Year-over-year growth. May 2017 might have been a fantastic month for affiliates due to Mother’s Day. Compare those orders and sales to May 2016 for expansion. Don’t compare May to June. Seasonality is a big factor for most affiliates. Each of the numbers can fluctuate month to month.

Managers should take a look at the current month in the previous year to account for any drops or spikes. A flash sale last June with huge sales numbers could make your normal monthly earnings this year appear weak. This possible discrepancy has to be mentioned in the monthly analysis.

The”expansion” statistic applies to orders, internet sales, clicks, affiliates busy with clicks, and affiliates busy with earnings.

  • Orders. Double-digit expansion of orders is always an indicator of a healthy and flourishing program.
  • Net sales. This is the net revenue generated by the affiliate station after deducting affiliate commissions. Average order value can affect net sales if affiliates concentrate on low-priced goods. Big variations in monthly internet sales should be researched and noted.
  • Clicks. Managers constantly want more clicks in the affiliate station. However, the quality of clicks thing. Substantial increases should be investigated because this may lead to reduce conversion rates and traffic from unwanted sources. Decreases may mean a fantastic affiliate has left the program.
  • Affiliates busy with clicks. This is a fantastic indicator of program development. Managers want to see this number grow consistently. Higher active rates demonstrate powerful recruiting and activation procedures.
  • Affiliates busy with earnings. If”Affiliates busy with clicks” is a fantastic indicator of expansion ,”Affiliates busy with earnings” is a fantastic index of health. Both metrics are related. Success with the latter is contingent upon a strong conversion rate of the goods or services promoted.

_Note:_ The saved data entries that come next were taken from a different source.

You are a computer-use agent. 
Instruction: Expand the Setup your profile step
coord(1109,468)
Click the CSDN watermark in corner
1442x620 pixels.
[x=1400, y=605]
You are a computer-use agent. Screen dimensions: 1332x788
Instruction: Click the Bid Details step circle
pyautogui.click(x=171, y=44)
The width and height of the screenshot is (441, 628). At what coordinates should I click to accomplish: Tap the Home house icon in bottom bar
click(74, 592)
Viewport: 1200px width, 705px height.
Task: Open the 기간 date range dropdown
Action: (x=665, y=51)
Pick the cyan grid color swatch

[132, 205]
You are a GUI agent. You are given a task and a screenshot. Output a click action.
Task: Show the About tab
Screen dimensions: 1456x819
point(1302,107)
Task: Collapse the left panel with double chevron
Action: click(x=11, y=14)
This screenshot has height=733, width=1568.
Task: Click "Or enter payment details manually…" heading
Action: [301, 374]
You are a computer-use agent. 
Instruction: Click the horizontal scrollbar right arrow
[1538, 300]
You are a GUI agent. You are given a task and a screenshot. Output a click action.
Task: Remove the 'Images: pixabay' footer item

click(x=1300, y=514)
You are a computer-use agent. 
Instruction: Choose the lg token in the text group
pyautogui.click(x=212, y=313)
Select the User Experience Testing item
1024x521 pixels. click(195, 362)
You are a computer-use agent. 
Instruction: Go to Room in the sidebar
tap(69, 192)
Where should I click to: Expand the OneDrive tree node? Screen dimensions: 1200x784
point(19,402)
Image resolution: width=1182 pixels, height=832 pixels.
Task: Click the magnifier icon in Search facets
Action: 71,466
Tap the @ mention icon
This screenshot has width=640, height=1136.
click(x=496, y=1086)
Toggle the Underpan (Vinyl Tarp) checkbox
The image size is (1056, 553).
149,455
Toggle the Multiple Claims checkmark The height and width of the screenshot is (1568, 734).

New affiliates approved. Recruiting never finishes for an affiliate program. Some affiliates retire or give up promotions. Others are bought by competitors and the first account becomes dormant. Managers must always be reaching out to new affiliates with different promotion models. How many recruitment pitches did you ship? How many were approved?

Average order value. Is the average purchase value different in the affiliate station from other marketing campaigns? Examine what products were encouraged by affiliates and determine if they’re choosing inexpensive items because they think that is what shoppers want. 1 affiliate with a high conversion rate of lower priced items can affect overall net sales and average order value. A supervisor can describe to the affiliate about missed chances on higher-priced best vendors.

Percentage of new clients. In-house managers can quickly dive into analytics and ascertain the amount of new customers being driven by the affiliate station. Tracking pixels for many networks may report new clients also, if the merchant’s cart and backend support it. If the amount is reduced, the recruiting team should find more niche content affiliates with viewers who haven’t been exposed to the brand or products.

Campaign success. If a merchant holds an affiliate competition or tests a new consumer marketing through affiliates, results should be noted in the monthly summary. It is always worth testing something new. This month’s collapse could result in success next month when changes are made.

Proportion of content and coupon affiliates. Always try to find a balance between loyalty and coupon sites and niche content websites like bloggers and influencers. The standard should be no less than 40 percent content driven. Content affiliates are more likely to create new customers.

Proportion of affiliate earnings versus overall sales. Typically 10-20 percent of companywide sales come from affiliate marketing. I have seen it as low as 5% and as high as 60 percent. The bigger the brand, the smaller the proportion.